Niemiecka prasa: Benedykt XVI zjednał sobie sympatię Amerykanów
Zdaniem komentatorów, zakończona wczoraj pielgrzymka do USA była jedną z najtrudniejszych dotychczas podróży papieża, a jednocześnie jednym z jego największych sukcesów.
2008-04-21, 11:24
Niemiecka prasa uważa, że Benedykt XVI zjednał sobie sympatię Amerykanów. Zdaniem komentatorów, zakończona wczoraj pielgrzymka do USA była jedną z najtrudniejszych dotychczas podróży papieża, a jednocześnie jednym z jego największych sukcesów.
Niemieckie dzienniki są pod wrażeniem serdeczności, z jaką Benedykt XVI został przyjęty w Stanach Zjednoczonych. „Frankfurter Allgemeine Zeitung” ocenia, że papież mógł czuć się jak w domu. „Süddeutsche Zeitung” napisała: „Przybył jako pielgrzym, a wyjeżdża niczym gwiazda muzyki pop”. A stołeczny „Der Tagesspiegel” zatytułował komentarz „Ameryka leży Benedyktowi u stóp”.
Popularność papieża berliński dziennik tłumaczy poszukiwaniem przez Amerykanów moralnego autorytetu po dwóch kadencjach rządów George’a Busha. Gazeta z Frankfurtu twierdzi, że papież zyskał szacunek i sympatię przede wszystkim dzięki pełnemu współczucia dla ofiar podejściu do skandalu pedofilskiego w amerykańskim Kościele.

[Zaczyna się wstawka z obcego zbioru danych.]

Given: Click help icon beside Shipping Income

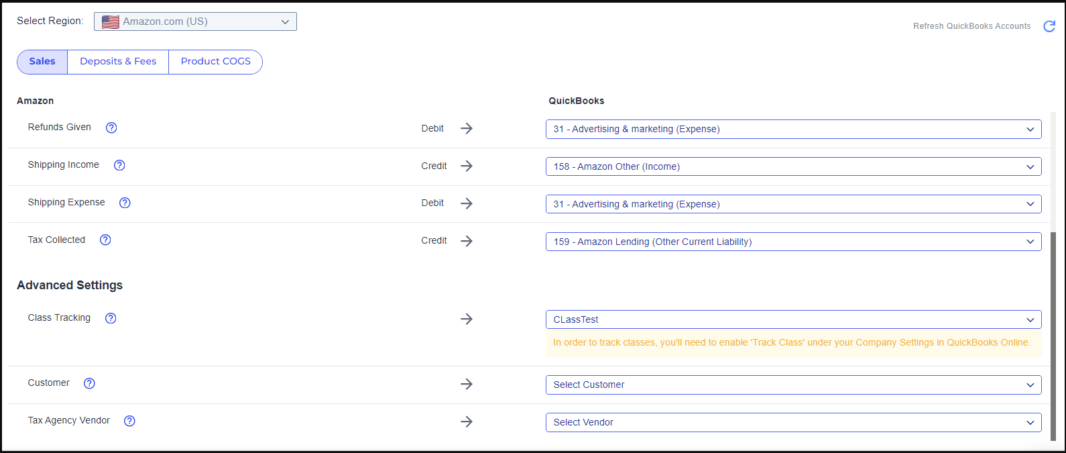Looking at the screenshot, I should (x=119, y=165).
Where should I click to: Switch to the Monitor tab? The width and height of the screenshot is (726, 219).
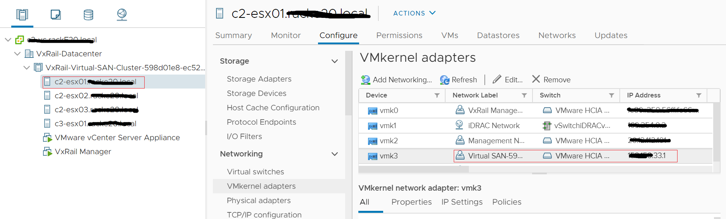[x=286, y=35]
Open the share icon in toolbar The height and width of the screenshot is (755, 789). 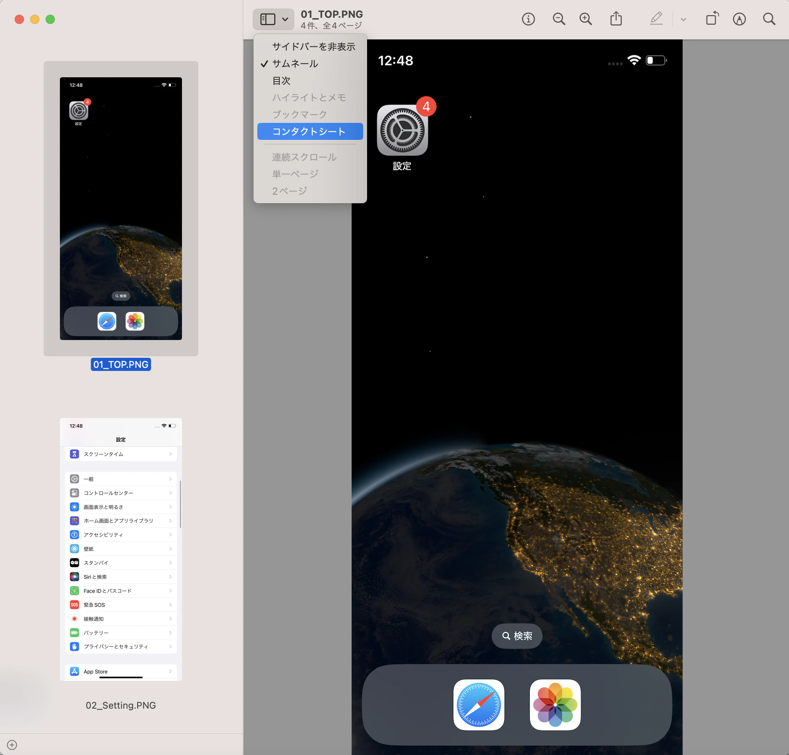616,19
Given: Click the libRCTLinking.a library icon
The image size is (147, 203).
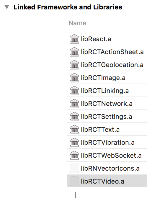Looking at the screenshot, I should (x=74, y=91).
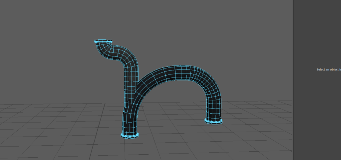Select the bottom flange of the vertical pipe
The image size is (341, 160).
tap(130, 135)
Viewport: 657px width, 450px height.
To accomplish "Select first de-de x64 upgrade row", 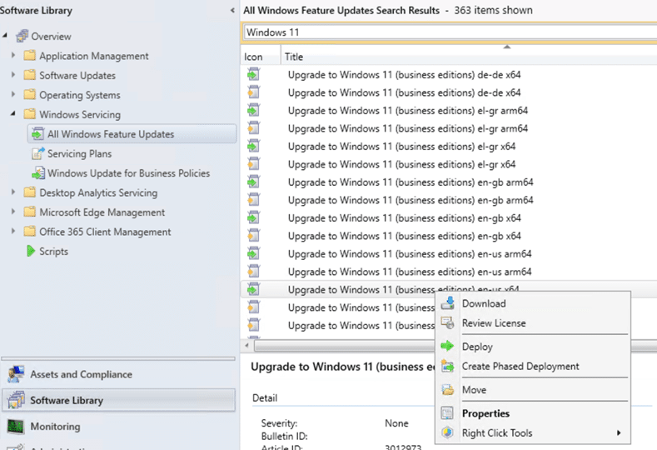I will coord(404,74).
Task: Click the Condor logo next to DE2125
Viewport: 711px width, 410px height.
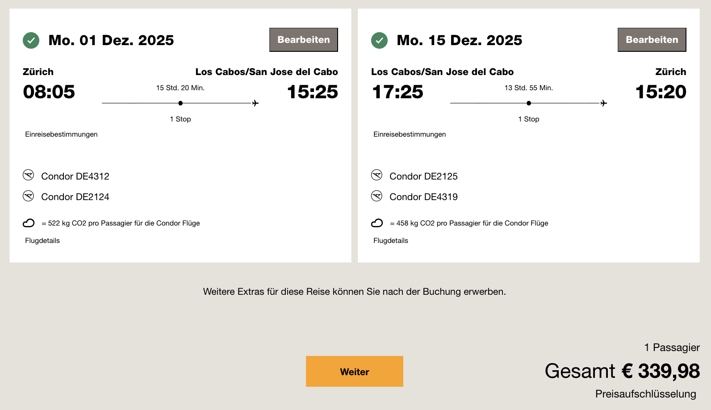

„Süddeutsche Zeitung” pisze w tym kontekście, że Benedykt XVI lepiej czuje się jako duchowy opiekun wiernych niż głowa Kościoła, która angażuje się również w konflikty polityczne. A „Die Welt”, przypominając papieskie uwagi na temat swojego niemieckiego pochodzenia, ocenia, że pielgrzymka przysłużyła się nie tylko Kościołowi, ale również Niemcom.